◆ Data to process:
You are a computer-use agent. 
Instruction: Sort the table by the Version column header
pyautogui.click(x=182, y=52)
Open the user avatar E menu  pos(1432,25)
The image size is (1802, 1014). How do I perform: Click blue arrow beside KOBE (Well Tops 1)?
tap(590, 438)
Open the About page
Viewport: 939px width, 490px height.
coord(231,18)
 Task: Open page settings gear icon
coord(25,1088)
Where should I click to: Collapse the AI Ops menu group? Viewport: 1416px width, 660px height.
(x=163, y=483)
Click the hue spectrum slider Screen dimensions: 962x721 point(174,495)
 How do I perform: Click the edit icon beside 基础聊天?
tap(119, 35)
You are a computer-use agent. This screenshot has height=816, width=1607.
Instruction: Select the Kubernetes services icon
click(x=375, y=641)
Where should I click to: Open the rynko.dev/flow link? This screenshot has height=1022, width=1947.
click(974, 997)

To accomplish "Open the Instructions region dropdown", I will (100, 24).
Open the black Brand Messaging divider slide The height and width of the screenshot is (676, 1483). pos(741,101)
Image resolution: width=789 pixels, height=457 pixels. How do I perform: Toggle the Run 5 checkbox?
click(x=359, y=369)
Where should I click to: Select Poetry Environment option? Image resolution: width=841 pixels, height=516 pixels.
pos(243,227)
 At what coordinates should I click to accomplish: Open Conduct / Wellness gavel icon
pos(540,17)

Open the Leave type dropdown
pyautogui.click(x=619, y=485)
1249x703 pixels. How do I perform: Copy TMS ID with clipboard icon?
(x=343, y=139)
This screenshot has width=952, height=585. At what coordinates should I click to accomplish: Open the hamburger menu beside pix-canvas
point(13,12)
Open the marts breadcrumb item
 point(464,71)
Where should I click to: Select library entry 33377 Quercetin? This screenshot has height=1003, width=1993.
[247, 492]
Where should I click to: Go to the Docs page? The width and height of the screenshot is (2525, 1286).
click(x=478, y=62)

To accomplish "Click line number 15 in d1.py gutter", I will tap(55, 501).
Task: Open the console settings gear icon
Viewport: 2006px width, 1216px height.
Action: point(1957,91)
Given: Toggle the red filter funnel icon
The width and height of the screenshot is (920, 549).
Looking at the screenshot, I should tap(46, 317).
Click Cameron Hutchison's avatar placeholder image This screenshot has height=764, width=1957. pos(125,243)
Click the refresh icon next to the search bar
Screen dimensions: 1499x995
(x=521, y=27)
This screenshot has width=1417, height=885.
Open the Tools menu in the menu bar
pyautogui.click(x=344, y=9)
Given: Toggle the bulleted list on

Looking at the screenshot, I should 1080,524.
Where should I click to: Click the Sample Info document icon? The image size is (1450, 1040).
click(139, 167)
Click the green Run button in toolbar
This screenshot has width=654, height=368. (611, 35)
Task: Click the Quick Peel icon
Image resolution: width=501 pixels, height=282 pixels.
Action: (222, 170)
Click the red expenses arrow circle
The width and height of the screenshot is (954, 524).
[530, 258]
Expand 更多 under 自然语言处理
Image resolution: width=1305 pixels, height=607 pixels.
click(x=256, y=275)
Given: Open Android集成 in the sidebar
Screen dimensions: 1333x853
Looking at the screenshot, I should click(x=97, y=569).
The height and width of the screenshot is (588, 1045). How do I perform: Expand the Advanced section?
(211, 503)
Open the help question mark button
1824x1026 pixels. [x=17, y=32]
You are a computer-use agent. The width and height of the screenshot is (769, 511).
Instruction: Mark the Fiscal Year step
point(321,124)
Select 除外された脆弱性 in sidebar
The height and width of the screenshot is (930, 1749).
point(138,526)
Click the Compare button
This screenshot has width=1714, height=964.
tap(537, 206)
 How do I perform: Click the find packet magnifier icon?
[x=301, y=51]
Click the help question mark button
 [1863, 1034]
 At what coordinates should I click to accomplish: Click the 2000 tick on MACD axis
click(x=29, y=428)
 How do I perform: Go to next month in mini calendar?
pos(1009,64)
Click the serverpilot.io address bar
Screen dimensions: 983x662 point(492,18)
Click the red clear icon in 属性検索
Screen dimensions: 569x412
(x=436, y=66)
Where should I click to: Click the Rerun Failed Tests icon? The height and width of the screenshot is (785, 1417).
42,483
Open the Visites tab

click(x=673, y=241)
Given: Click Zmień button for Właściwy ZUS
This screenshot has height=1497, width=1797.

◆ Problem details: Give back, unchanged, the run of lines in the listing above that begins at the line containing "Click the green Run button in toolbar" and ends at the line containing "Task: Click the Quick Peel icon", both included.

◆ Exercise output:
Click the green Run button in toolbar
This screenshot has width=654, height=368. (611, 35)
Task: Click the Quick Peel icon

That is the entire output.